Vermeer hat auf den amerikanischen "Husker Harvest Days" mit der ZR5 eine selbstfahrende Rundballenpresse vorgestellt. Die Maschine basiert auf einer herkömmlichen variablen Rundballenpresse von Vermeer und wurde durch Selbstfahrer-Komponenten wie einen eigenen Antrieb, ein größeres Fahrwerk, eine Kabine und dergleichen ergänzt. Die ZR5 soll es mit zwei möglichen maximalen Durchmesser von 183 cm und 155 cm geben.

Die ZR5 arbeitet ähnlich wie viele Rasenpflegemaschinen mit einem "Null-Wendekreis": Dabei können die vorderen Räder frei drehen, über die großen Antriebsräder erfolgt der hydraulische Vortrieb und auch die Richtungssteuerung, so dass es möglich ist, auf der Stelle zu wenden.
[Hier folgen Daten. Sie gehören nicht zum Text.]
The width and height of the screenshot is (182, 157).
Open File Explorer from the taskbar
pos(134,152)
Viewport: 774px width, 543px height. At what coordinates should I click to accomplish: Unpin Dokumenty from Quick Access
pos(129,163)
Das ermöglicht der ZR5, die Ballen im 90° Grad-Winkel (rechts oder links) zum Schwad abzulegen - laut Vermeer soll sich so das Ballen sammeln um 35 % schneller erledigen lassen.

Die Press-Funktionen hat der amerikanische Hersteller weitgehend automatisiert: Der Fahrer braucht zum Starten nur per Pedal anfahren und eine Taste betätigen, dann laufen alle weiteren Funktionen wie das Anhalten, das Binden, der 90°-Grad-Schwenk sowie das Auswerfen und Zurückschwenken folgegesteuert ab. Es wird auch an einer automatischen Geschwindigkeitsregelung gearbeitet.
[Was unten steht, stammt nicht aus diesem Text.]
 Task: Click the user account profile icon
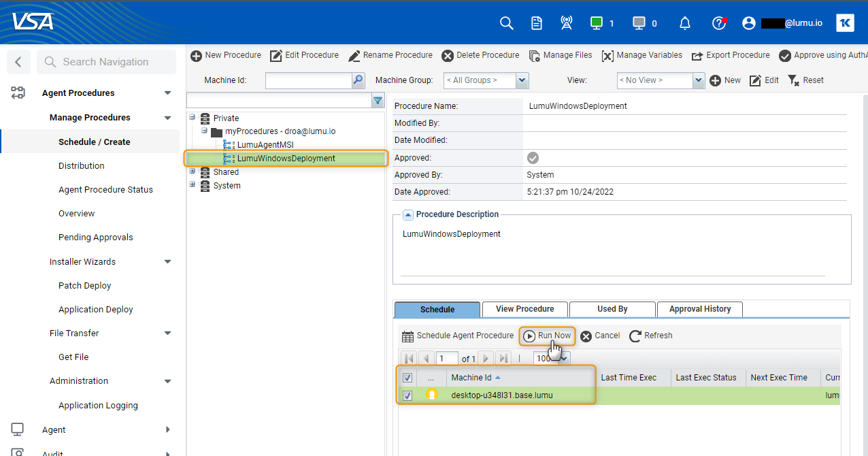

Ein Blick auf die Pickup ist nicht möglich, sie befindet sich unter und hinter Kabine. Das Problem hat Vermeer mit Kameras gelöst; eine weitere Kamera blickt zur Ballenkontrolle in die Presskammer.
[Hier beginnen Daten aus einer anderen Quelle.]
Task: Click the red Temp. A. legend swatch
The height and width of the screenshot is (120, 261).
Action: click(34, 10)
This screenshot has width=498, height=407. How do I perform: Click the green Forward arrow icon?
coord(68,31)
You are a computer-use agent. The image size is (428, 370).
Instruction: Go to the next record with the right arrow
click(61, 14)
Besonderen Wert legt Vermeer auf die patentierte Federung der ZR5, die eine ruhige Fahrt ermöglichen soll und so den Fahrerkomfort merklich steigert. Zum Komfort soll auch die große Kabine mit guter Rundumsicht beitragen. Auf der Straße ist die ZR5 mit gut 40 km/h zügig zur nächsten Fläche umgesetzt.